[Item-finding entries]
···
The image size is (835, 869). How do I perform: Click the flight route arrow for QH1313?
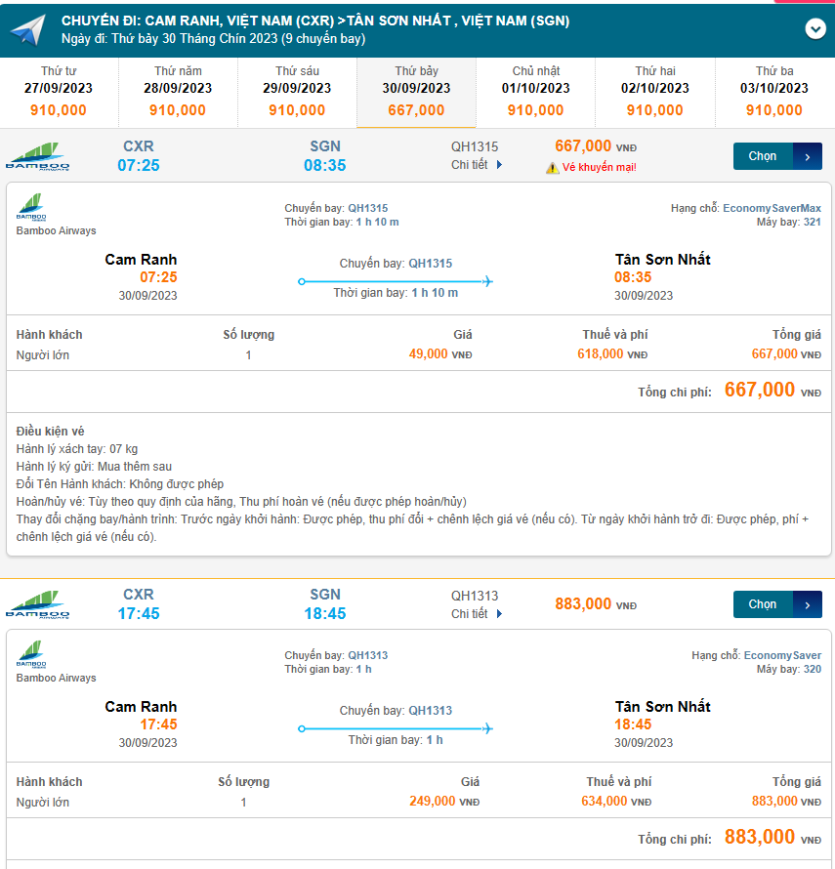coord(396,728)
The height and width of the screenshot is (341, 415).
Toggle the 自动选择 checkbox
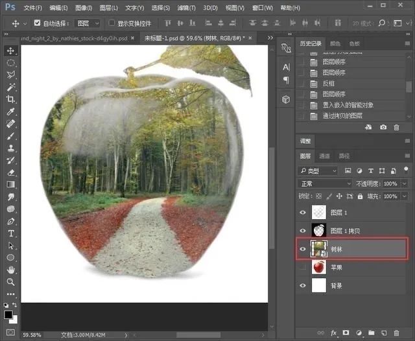[x=38, y=23]
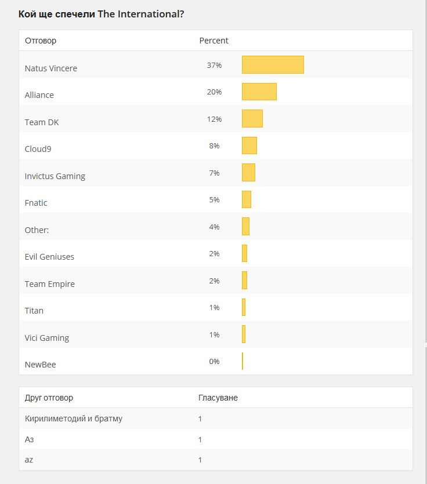Image resolution: width=427 pixels, height=484 pixels.
Task: Click the Cloud9 result bar
Action: pos(249,145)
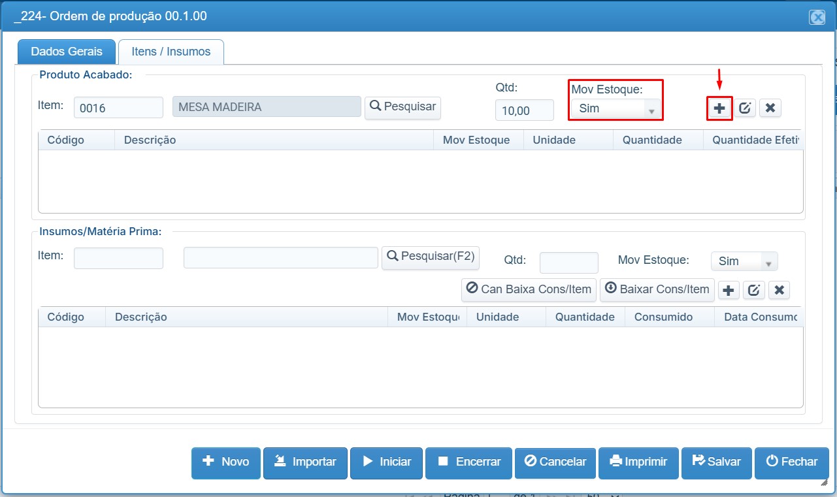Edit raw material entry icon

pyautogui.click(x=754, y=290)
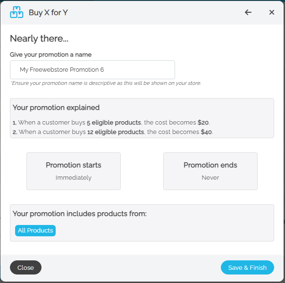Click "Your promotion includes products from:" heading

click(x=80, y=214)
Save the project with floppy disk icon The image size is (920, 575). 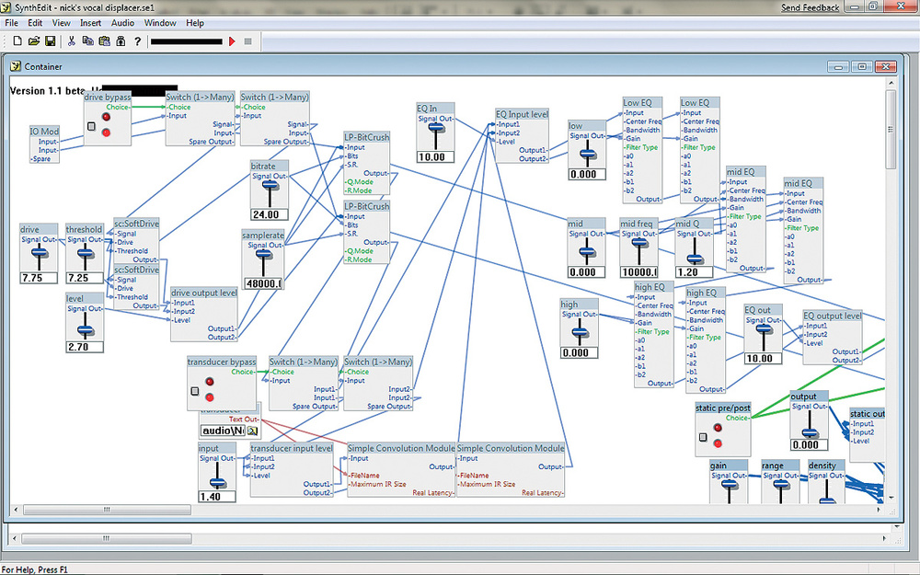tap(50, 41)
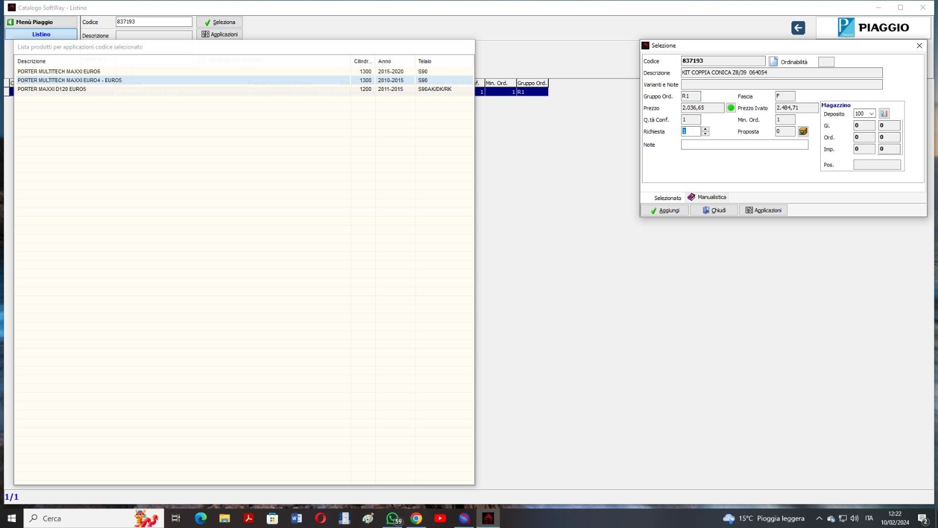Open the Manualistica tab
The height and width of the screenshot is (528, 938).
point(707,197)
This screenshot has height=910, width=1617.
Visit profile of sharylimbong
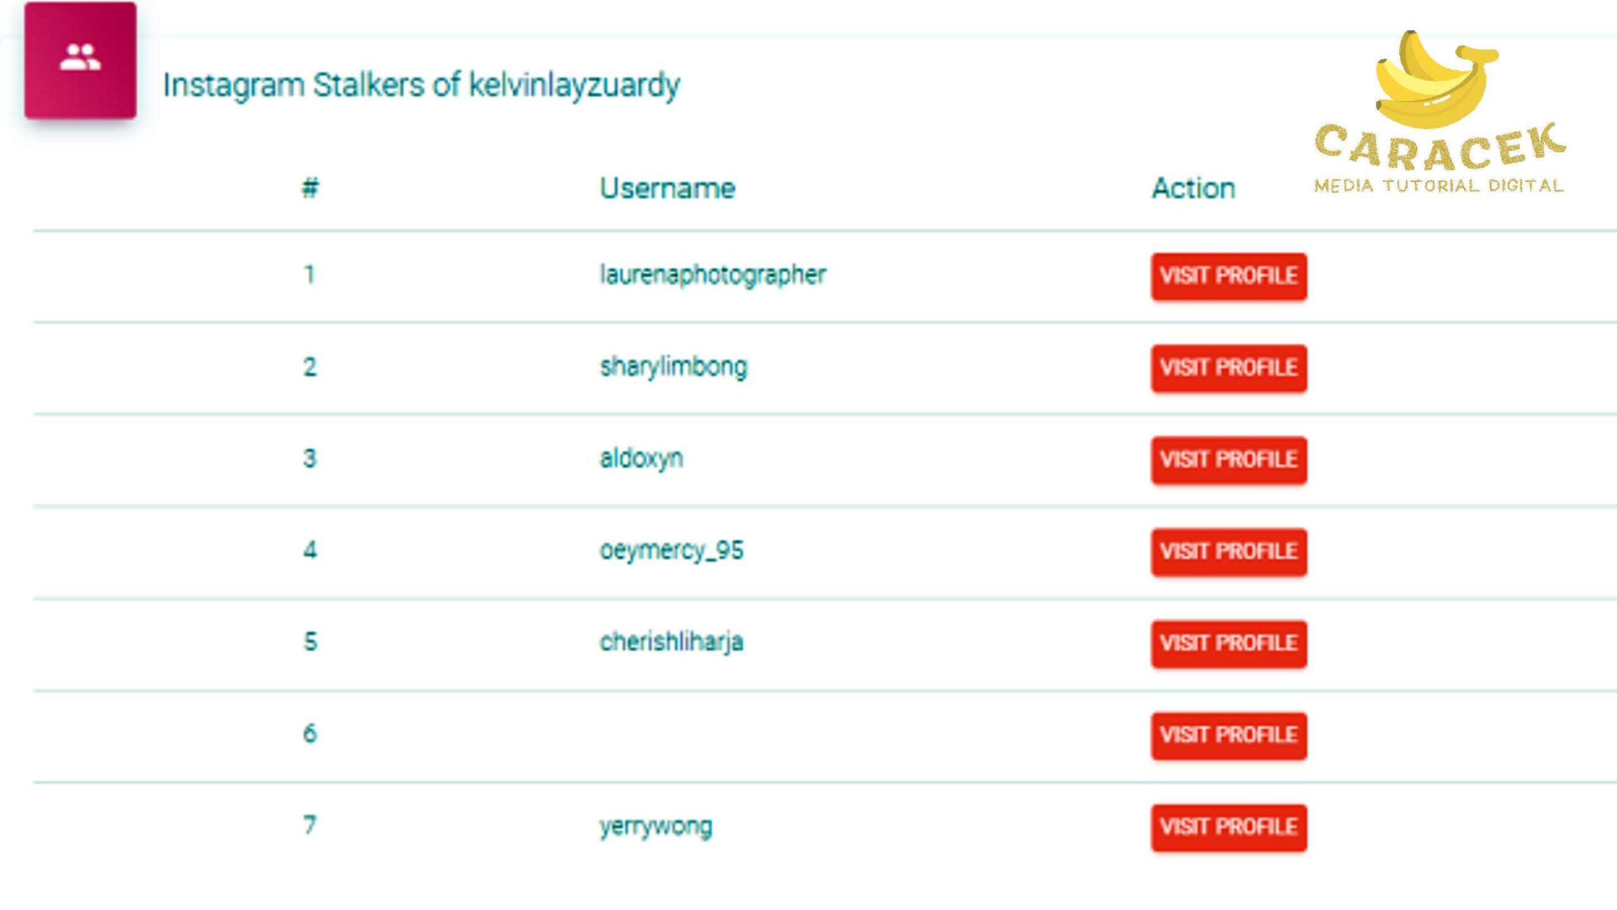pyautogui.click(x=1229, y=368)
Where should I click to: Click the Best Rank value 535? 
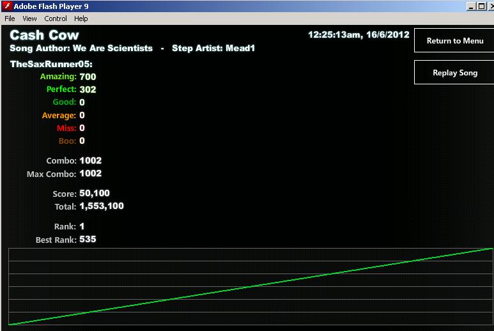coord(88,240)
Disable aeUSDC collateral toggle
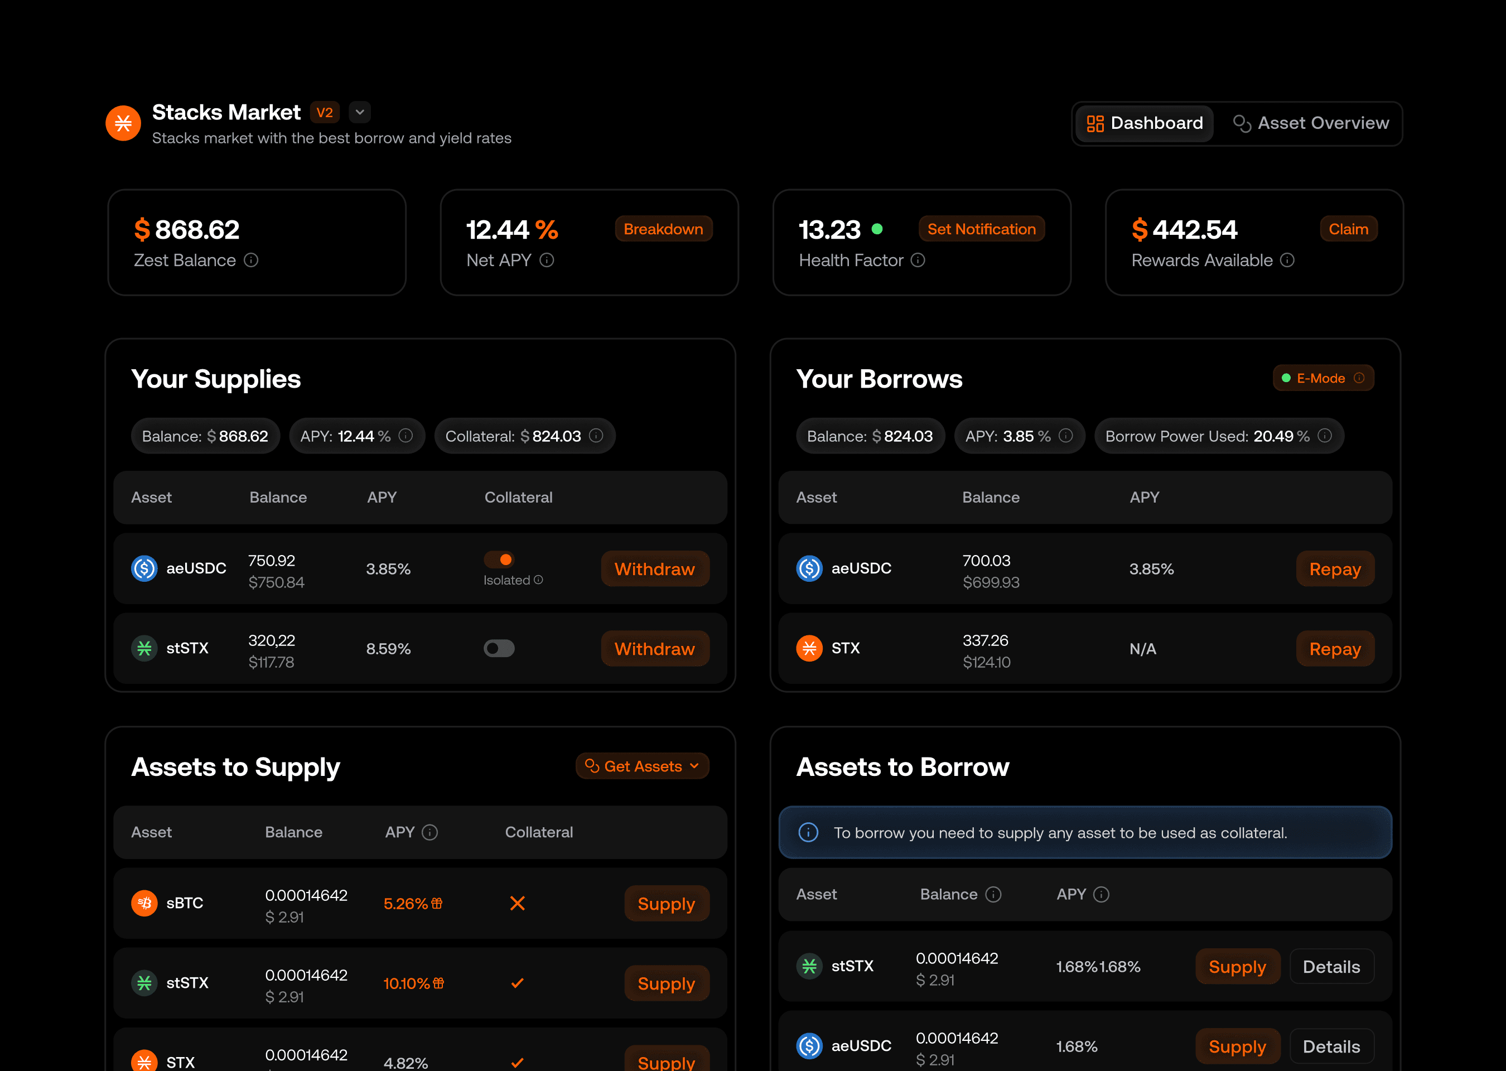 (x=499, y=560)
···
--- Exercise directions ---
Please repeat the entries from the line containing "This screenshot has height=910, width=1617." through the end, requests included, and raise every click coordinate in the answers by 119. Leave the pictures out.

--- Complete output ---
This screenshot has height=910, width=1617.
Visit profile of sharylimbong
pyautogui.click(x=1348, y=487)
Where should I click to: Click the Best Rank value 535? 
coord(207,359)
Disable aeUSDC collateral toggle
 (x=618, y=679)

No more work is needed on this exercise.